The air rushed out of Danny’s lungs. His whole orderly plan went out the window, and he stared stupidly at Gina. “What?”
“That’s what you were going to say, right? It’s all over your face, Daniel.” Her lips were thin, and he could see her jaw working, tears glistening in her eyes.
Tears came to his own eyes in response. You did this, Danny. Nice fucking work. “It’s not about that, Gina.”
“You didn’t?”
He made a pained expression. “Would you listen to me?”
One tear slipped free and rolled down her cheek. “Tell me you didn’t fuck her.”
Danny looked at his hands, then forced himself to look Gina in the eye. He owed her that much. “I can’t do that,” he said.
She laughed, a bitter, jagged laugh from deep in her throat. More tears slid down her face. “I knew I was being stupid. All that crap about not making you choose between me and your music—just stupid.” She laughed again, and the sound cut Danny’s heart like a fistful of broken glass. “You’re a child, Danny, always thinking you can have everything, always thinking you can make everyone happy. I should have known better than to trust you that far.”
“I can explain,” Danny said, though even he wasn’t sure what possible explanation he could provide.
“Get out.”
“Gina, I—”
“I don’t care. You don’t get to talk this out. I know you, Daniel—you’re just looking for some absolution. You’re not going to get it here. Just pack your things and get out.”
He swallowed, trying to dispel the lump in his throat. Of course it wouldn’t go. Gina’s face was a heartrending mask of pain and fury, and suddenly he wished he could take it all back, undo everything, make a different set of decisions. Like what? a cynical voice asked him.
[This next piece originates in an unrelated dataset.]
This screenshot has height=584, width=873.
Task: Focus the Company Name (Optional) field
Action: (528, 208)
He shook his head, numb and unknowing.
“I love you,” he said. Maybe it was a plea, maybe it was what she said—one last attempt to get her to absolve him.
Scorn twisted her features. “You’re pathetic, Danny. Just go.”
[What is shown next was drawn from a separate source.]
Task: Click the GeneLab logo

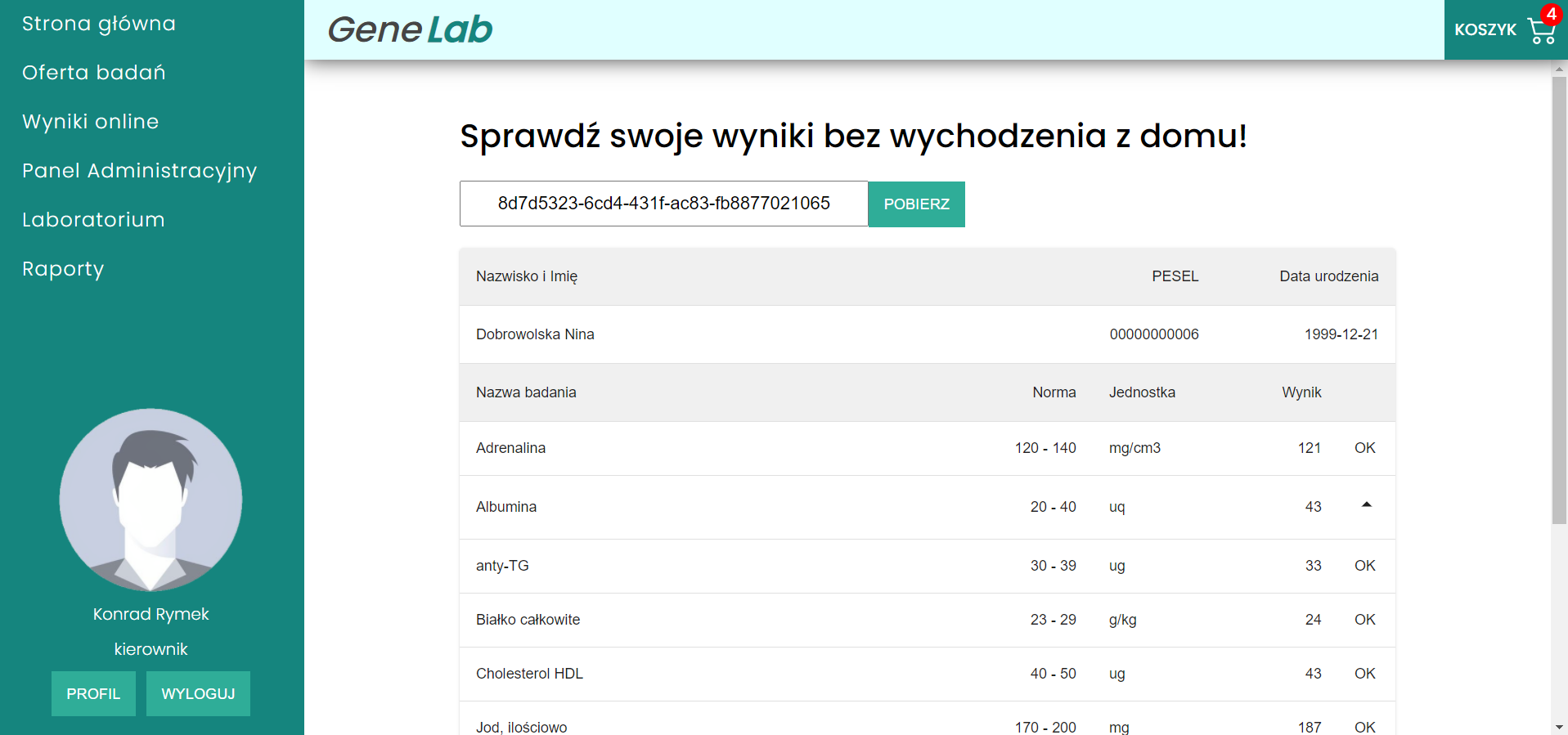Action: [x=410, y=30]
He didn’t bother to pack anything. His socks and underwear seemed supremely unimportant just now.
He looked back one time before he closed the door. Gina’s face was buried in her hands, and her shoulders shook with heavy sobs.
The i
mage would stay with him for the rest of his life.
Chapter 23
“That’s it,” Case said as she put down her phone. “Erin says the tour’s confirmed.”
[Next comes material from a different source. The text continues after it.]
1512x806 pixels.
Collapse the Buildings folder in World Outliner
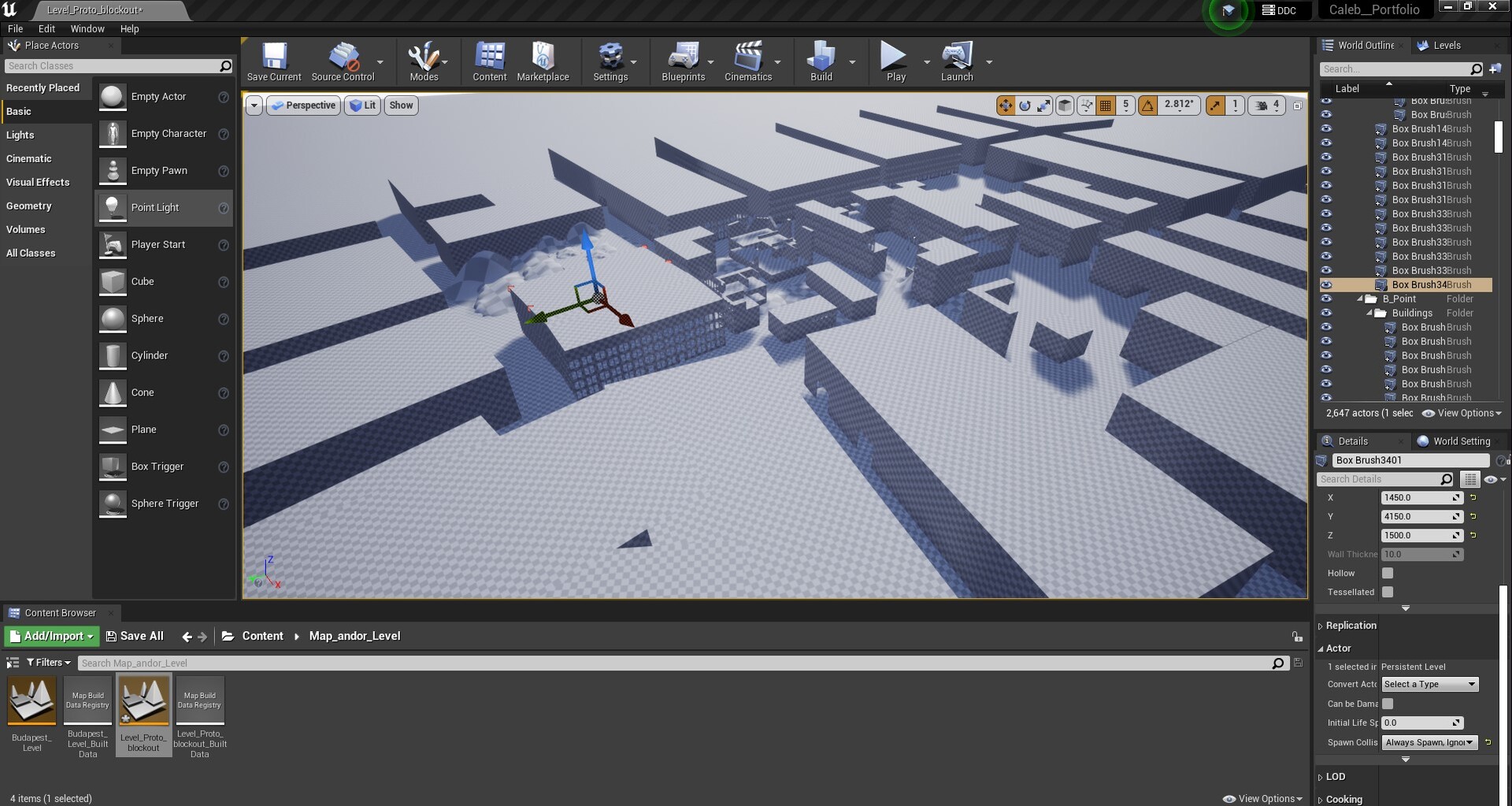click(1368, 313)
“It’s really gonna happen,” Danny said, wonder in his voice. He lay, propped up on his elbows, on Case’s bed—a mattress on the floor, actually, one of the few things she had in common with Johnny, he thought. It had been a futon until a few days ago, when they’d broken the frame during a particularly energetic session.
“Yeah.” She smiled. To Danny, she looked like a kid contemplating summer vacation and all the joys it would entail. It was an odd expression on her usually cynical face. He liked it.
“You ready for it?” he asked.
She took her time replying. “I think so.” Another surprise. He’d expected a “fuck yeah” or something of the kind. Something more definite.
“Me, too.” Danny turned, looking for his pants. He pulled them on quickly, then searched for his shirt for a futile moment before remembering that it had come off just inside the front door and was still there. “I’m gonna take off,” he said. “Dinner tonight?”
She didn’t answer for a long time. He finally looked back over his shoulder to see if she’d heard him.
“You don’t have to go,” she whispered, barely audible. “I mean, you can stay. If you want.”
He thought about it. She hadn’t made the invitation lightly, he knew—he could hear the strain in her voice. Turning back to her, he took her hand. He tried to choose his words very carefully. “This is not a great time. I mean, I spend a lot of time lately just trying to sort things out in my head—moping, basically—and I’m not going to be very good company much of the time.”
Her eyes hardened briefly, but then she nodded. “If you’re trying to say you need some time alone, I get that.”
“Is your offer still going to be good in a few days?”
“Unless you piss me off, yeah.”
He leaned over and kissed her. “Thank you. Dinner tonight?”